Kop muzaffer'i buradan araba ile yolcu ettik. Aras nehri kıyısında bir köye bırakılacak biz kendisini oradan alacaktık. O araba ile Elende köyü üzerinden giderken bir yol kontrolünde yakalanıyor. Yürümekten dizleri şiştiği için artık yürüyemizordu. Candare ye bile topal bir halde kendini zorlayarak gelebilmişti. Candare gümrük birliğinde Türkiye çalışmaları yürüten arkadaşlarla bağlantı kurduk. Kop'un gdişini onlar organize ettiler. Kuryelerin görevi burada sona erdi. Türkiye çalışmaları yürüten Serhildan Partisi üssüne gidip yolun bundan sonraki bölümü için kuryeleri oradan alacaktık. Candareden sonra kuryelik görevi Hasan arkadaştaydı. Serhildan Partisinin yerini o biliyordu. Kop ile Candarede vedalaştık. Biz yola koyulduk.
*Muzaffer Kızartıcı arkadaş benden buraya kadar dedi..
Yürümek istiyordu ama dizleri onu taşıyamıyordu. Geldiğimiz yere kada bayağı zorlandı.
Biz baştan beri arabaya binmemekte kararlıydık.
Mustafa arkadaşla tartışıyoruz. Gruptan kopmak istemiyor ama yürümeyide artık göze alamıyordu..
Biz yürümesini tercih ettiğimiz söyledik. Herşeye rağmen kopmak istemiyorsan arabayla ileri bir yerde bırakılacak ve biz oraya ulaşana kadar bekleyecekti.
Bir taraftan bize yük olmak istemiyordu. Üç gün olmuştu ama daha epey yolumuz vardı.

* * * * * * *

■ Yapılacak iş: Yukarıdaki alıntının "Kop muzaffer'i buradan" sözlerinin geçtiği yerden başlayan ve "Biz yola koyulduk." sözlerinden sonra biten kısmını hiçbir değişiklik yapmadan aktar.

■ Veri satırları:
* * * * * * *

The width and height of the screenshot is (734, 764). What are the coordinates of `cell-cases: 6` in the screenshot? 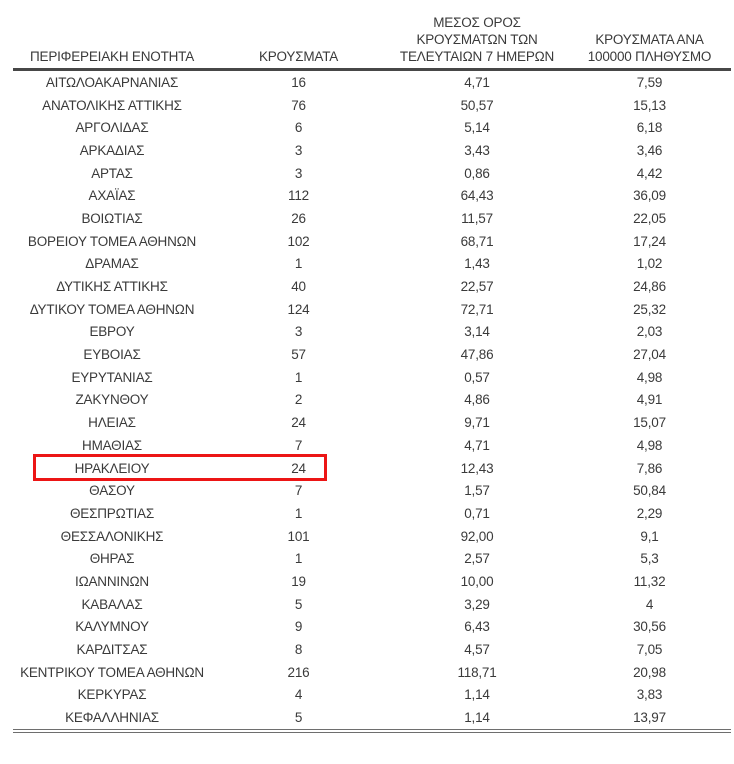 It's located at (298, 128).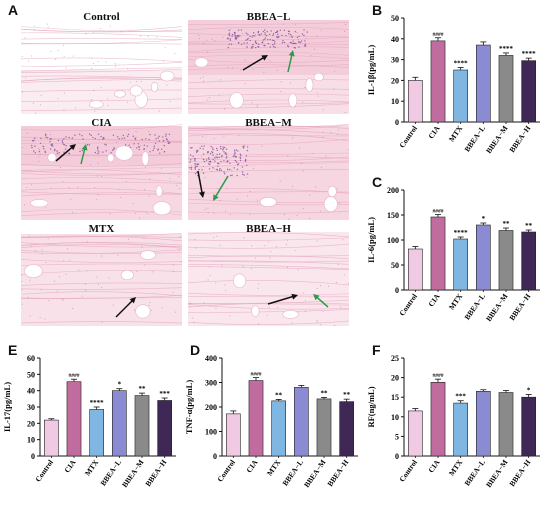 Image resolution: width=550 pixels, height=510 pixels. I want to click on bar-bbea-h-b, so click(528, 92).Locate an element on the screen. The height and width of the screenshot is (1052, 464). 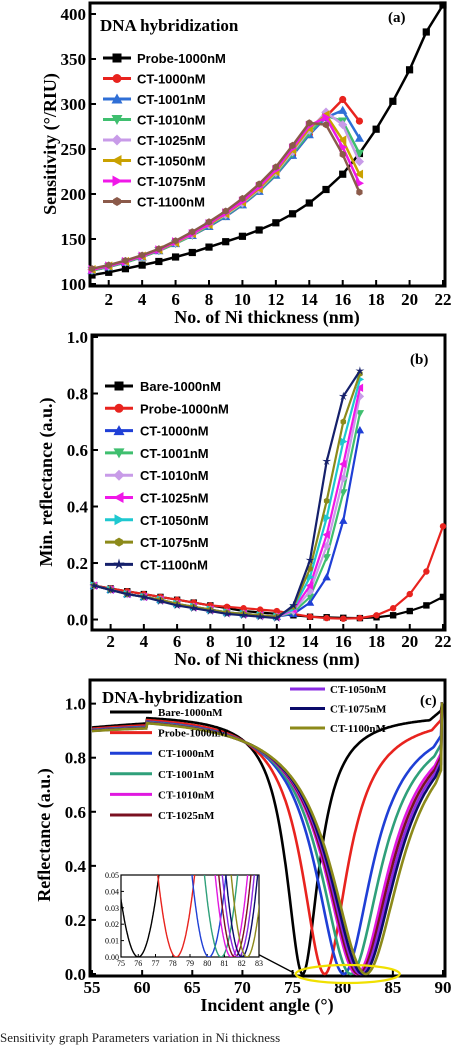
inset-series-line is located at coordinates (235, 916).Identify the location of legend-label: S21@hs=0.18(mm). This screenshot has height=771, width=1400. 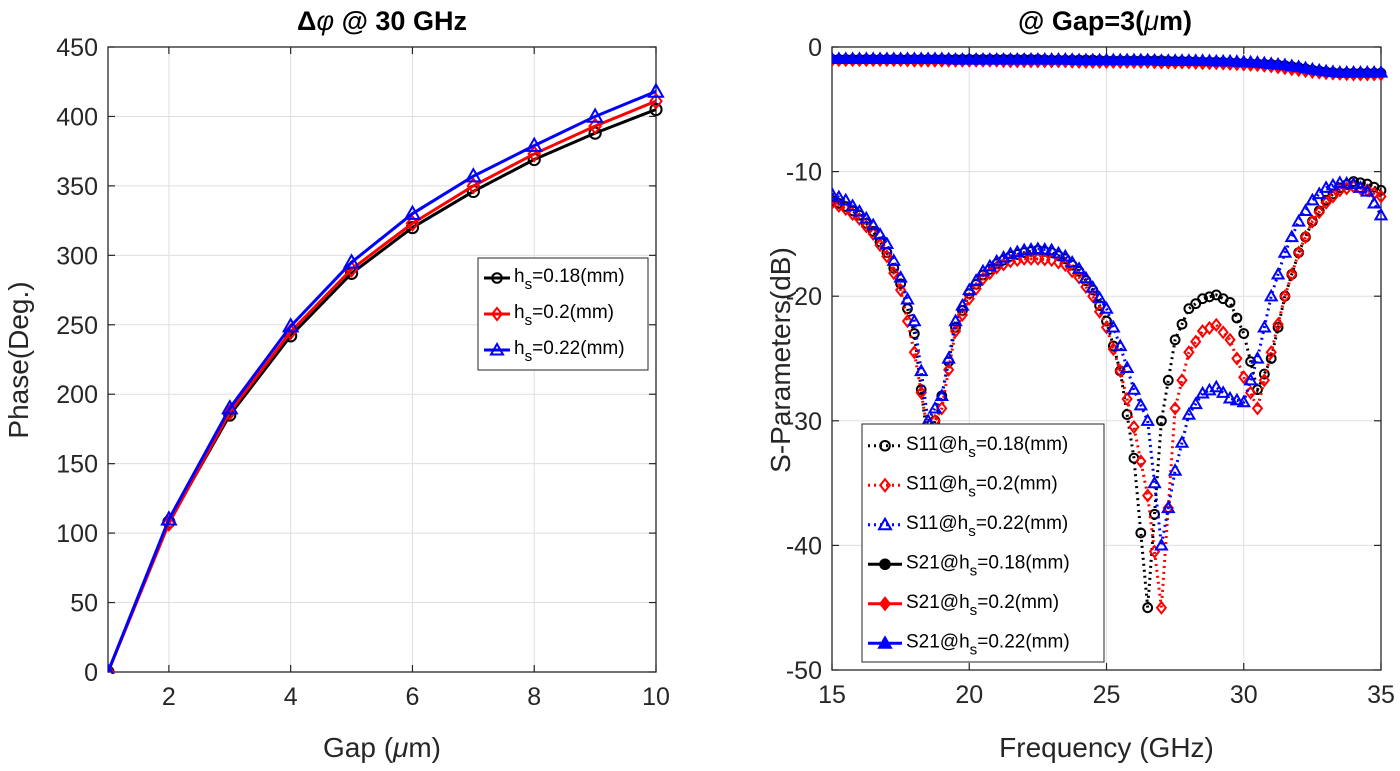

* * * * * * *

■ Sorunun çözümü:
Kop muzaffer'i buradan araba ile yolcu ettik. Aras nehri kıyısında bir köye bırakılacak biz kendisini oradan alacaktık. O araba ile Elende köyü üzerinden giderken bir yol kontrolünde yakalanıyor. Yürümekten dizleri şiştiği için artık yürüyemizordu. Candare ye bile topal bir halde kendini zorlayarak gelebilmişti. Candare gümrük birliğinde Türkiye çalışmaları yürüten arkadaşlarla bağlantı kurduk. Kop'un gdişini onlar organize ettiler. Kuryelerin görevi burada sona erdi. Türkiye çalışmaları yürüten Serhildan Partisi üssüne gidip yolun bundan sonraki bölümü için kuryeleri oradan alacaktık. Candareden sonra kuryelik görevi Hasan arkadaştaydı. Serhildan Partisinin yerini o biliyordu. Kop ile Candarede vedalaştık. Biz yola koyulduk.